Title: Synergism Exists Between Ethylene and Methy Jasmonate in Artificial Light-Induced Pigment Enhancement of 'Fuji' Apple Fruit Peel Authors
Submitted to: Postharvest Biology and Technology
Publication Type: Peer Reviewed Journal
Publication Acceptance Date: May 31, 2007
Publication Date: January 15, 2008
Citation: Rudell Jr, D.R., Mattheis, J.P. 2008. Synergism Exists Between Ethylene and Methy Jasmonate in Artificial Light-Induced Pigment Enhancement of 'Fuji' Apple Fruit Peel. Postharvest Biology and Technology. (47): 136-140. Interpretive Summary: Promotion of apple peel pigment synthesis not only potentially enhances the value of the commodity, but also its nutritive worth given the antioxidant nature of many pigment components . Efficient commercial practices for controlling peel color, such as those utilizing naturally occurring chemicals, are still needed. The present study evaluated how methyl jasmonate and ethylene treatment can act together, in concert with light to modulate pigment metabolism in apple pee tissue. The results indicated methyl jasmonate can enhance red pigment and other related compounds alone but its efficacy can be enhanced or reduced depending on the specific compound and ethylene presence and availability.

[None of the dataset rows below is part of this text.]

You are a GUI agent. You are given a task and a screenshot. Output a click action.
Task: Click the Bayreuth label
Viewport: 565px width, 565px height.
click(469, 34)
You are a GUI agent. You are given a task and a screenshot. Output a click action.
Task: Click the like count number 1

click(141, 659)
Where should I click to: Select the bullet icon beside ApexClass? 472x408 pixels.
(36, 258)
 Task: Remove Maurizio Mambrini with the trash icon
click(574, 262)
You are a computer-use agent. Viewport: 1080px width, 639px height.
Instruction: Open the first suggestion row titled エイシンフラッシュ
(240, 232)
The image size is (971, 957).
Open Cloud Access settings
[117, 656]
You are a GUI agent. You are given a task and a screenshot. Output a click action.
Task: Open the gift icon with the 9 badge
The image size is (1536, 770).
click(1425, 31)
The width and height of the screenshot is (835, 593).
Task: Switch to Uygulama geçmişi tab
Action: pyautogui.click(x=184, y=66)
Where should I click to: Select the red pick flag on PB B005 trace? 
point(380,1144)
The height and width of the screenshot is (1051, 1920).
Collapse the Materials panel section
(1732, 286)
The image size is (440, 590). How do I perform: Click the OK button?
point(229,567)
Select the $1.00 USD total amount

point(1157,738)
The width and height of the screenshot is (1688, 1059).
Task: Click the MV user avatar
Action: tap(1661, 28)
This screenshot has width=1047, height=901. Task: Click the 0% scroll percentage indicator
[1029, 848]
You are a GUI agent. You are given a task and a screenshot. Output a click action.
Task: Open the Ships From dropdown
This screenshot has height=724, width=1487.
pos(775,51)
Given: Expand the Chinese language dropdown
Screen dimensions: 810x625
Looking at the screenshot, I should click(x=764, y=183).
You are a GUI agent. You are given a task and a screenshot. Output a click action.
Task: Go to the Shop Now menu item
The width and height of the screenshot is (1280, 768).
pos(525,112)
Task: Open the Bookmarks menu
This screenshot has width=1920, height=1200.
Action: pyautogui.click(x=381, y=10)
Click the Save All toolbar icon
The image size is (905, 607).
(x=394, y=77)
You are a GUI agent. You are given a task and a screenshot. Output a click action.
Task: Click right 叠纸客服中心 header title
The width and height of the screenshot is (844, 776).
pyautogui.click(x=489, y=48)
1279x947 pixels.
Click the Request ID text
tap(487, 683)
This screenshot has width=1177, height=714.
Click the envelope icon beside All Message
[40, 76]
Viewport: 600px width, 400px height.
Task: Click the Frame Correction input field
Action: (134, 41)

Technical Abstract: Pigment content of detached ‘Fuji’ apple peel was characterized in fruit exposed to ethylene and/or treated with methyl jasmonate (MJ), then irradiated with ultra-violet (UV)/white light. Peel pigments were analyzed using reverse-phase high performance liquid chromatography coupled with scanning UV-visible absorbance detection. Treatment with MJ alone enhanced anthocyanin content, including idaein, the major anthocyanin in apple fruit. Anthocyanin content was further enhanced by treatment with MJ + ethylene. Treatment with the ethylene action inhibitor 1-MCP plus MJ reduced red coloration compared to MJ alone. Treatment with ethylene or 1-MCP alone, or ethylene+1-MCP had no effect on anthocyanin accumulation. Production of hyperin, the major quercetin glycoside in peel tissue, was enhanced by MJ and inhibition of ethylene action with 1-MCP enhanced the impact of MJ. 1-MCP with or without MJ increased phloridzin content. Chlorogenic acid synthesis was enhanced following treatment with MJ and/or ethylene, however, treatment with 1-MCP alone or 1-MCP plus MJ resulted in reduced chlorogenic acid content. ß-carotene synthesis increased following MJ plus ethylene, but was not enhanced by MJ or ethylene alone. The results indicate synergistic or additive responses between ethylene and MJ exist for regulation of apple peel pigment synthesis pathways.